Working from the specifically ontological perspective of the machine, that is, neither as a discursive representation nor a social construction, but rather as a complex material assemblage, my research challenges the ways in which certain presuppositions and rhetorical configurations have produced highly particularized accounts and histories of media machines and technologies. Such an activity also demands a re-conceptualization of the ontological project itself, one that does not as Félix Guattari warns, “imply a rehabilitation of phenomenological analysis which views its objects in terms of pure intentional transparency.” Material facticity in Guattari’s view is inseparable from the expressive and enunciatory capacities that brought it into being in the first place. Studying media objects and events culled from the 60s and 70s is obviously a gesture anchored in retrospection; one that although plugged into the past, can also be creatively short-circuited and even flare out if wires are crossed which re-connect the present to the past in surprising and novel configurations.

In each case, the starting point for this research is an archive, a heterotopic baseline from which a singular media artefact will be conceptually extracted, in a Deleuzian sense de-territorialized and then re-introduced back into its machinic habitat with the intention of generating strange new couplings that call into question it’s particular ‘carnal mooring’ within the archive. In short, a kind of Darwinian gesture that re-opens the question of the future and the new [the digital] through the play of ‘repetition and difference’ with the old [the analogue]. In focusing upon the ontological status of the machine, in particular its latent potential towards other narratives, other versions of events, my research will activate processes of “unnatural” selection so that media genealogies of radical difference might emerge.

Records from a collection

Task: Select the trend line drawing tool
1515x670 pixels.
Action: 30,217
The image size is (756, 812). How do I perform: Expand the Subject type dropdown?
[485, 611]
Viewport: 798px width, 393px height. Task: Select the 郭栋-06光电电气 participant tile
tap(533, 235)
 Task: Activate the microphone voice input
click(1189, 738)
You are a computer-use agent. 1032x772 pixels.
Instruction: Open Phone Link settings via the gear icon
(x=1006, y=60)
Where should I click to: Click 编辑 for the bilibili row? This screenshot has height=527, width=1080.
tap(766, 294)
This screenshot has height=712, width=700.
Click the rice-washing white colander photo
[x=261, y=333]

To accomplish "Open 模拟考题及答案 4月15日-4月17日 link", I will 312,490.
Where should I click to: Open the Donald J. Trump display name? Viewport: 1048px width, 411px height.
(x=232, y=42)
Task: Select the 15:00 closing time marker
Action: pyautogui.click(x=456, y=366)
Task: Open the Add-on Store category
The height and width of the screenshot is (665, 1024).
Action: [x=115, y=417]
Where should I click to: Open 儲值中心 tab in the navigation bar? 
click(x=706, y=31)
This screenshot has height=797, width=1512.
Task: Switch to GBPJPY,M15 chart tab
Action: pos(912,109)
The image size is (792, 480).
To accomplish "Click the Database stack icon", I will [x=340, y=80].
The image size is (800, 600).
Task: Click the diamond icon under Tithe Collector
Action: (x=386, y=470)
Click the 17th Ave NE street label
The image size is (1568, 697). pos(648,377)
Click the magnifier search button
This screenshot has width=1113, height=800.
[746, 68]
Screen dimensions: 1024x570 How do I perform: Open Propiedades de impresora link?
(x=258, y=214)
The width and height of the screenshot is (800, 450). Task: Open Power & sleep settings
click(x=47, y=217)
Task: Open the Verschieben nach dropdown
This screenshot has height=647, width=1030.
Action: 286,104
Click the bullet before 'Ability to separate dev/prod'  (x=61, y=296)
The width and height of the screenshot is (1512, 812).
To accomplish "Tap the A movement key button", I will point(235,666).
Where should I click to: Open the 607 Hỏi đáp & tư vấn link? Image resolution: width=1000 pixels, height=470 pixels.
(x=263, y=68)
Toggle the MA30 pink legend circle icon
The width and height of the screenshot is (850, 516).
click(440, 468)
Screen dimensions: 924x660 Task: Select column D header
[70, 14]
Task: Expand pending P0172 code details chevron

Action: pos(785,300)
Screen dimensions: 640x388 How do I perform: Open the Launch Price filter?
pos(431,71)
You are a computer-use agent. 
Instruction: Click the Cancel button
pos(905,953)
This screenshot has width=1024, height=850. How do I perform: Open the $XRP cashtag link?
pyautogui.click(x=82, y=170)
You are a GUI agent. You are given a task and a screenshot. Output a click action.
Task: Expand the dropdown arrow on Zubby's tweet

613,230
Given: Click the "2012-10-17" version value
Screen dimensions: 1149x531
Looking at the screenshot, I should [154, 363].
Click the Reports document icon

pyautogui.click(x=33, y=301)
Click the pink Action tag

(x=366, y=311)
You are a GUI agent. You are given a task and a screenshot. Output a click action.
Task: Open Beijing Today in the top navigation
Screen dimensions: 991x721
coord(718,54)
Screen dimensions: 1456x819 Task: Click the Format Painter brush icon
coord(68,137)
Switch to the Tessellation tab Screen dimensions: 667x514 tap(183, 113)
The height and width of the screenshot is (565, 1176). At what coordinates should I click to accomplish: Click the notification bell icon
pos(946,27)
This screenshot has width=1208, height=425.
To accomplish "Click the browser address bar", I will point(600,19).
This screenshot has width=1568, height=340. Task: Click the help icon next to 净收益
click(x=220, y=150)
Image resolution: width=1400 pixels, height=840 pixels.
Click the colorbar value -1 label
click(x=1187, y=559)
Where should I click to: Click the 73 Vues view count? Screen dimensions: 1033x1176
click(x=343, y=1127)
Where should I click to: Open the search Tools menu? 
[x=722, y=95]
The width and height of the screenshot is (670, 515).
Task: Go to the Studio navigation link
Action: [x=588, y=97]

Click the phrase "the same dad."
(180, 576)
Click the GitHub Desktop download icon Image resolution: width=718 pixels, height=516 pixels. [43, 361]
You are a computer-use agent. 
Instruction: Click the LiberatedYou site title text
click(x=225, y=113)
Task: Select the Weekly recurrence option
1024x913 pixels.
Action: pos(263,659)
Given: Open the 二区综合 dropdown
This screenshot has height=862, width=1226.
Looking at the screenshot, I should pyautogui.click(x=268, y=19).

Requirement:
Can you retype the passage on media machines word for word, starting with "In each case, the" and going on through "difference might emerge."?

Reply to the task:
In each case, the starting point for this research is an archive, a heterotopic baseline from which a singular media artefact will be conceptually extracted, in a Deleuzian sense de-territorialized and then re-introduced back into its machinic habitat with the intention of generating strange new couplings that call into question it’s particular ‘carnal mooring’ within the archive. In short, a kind of Darwinian gesture that re-opens the question of the future and the new [the digital] through the play of ‘repetition and difference’ with the old [the analogue]. In focusing upon the ontological status of the machine, in particular its latent potential towards other narratives, other versions of events, my research will activate processes of “unnatural” selection so that media genealogies of radical difference might emerge.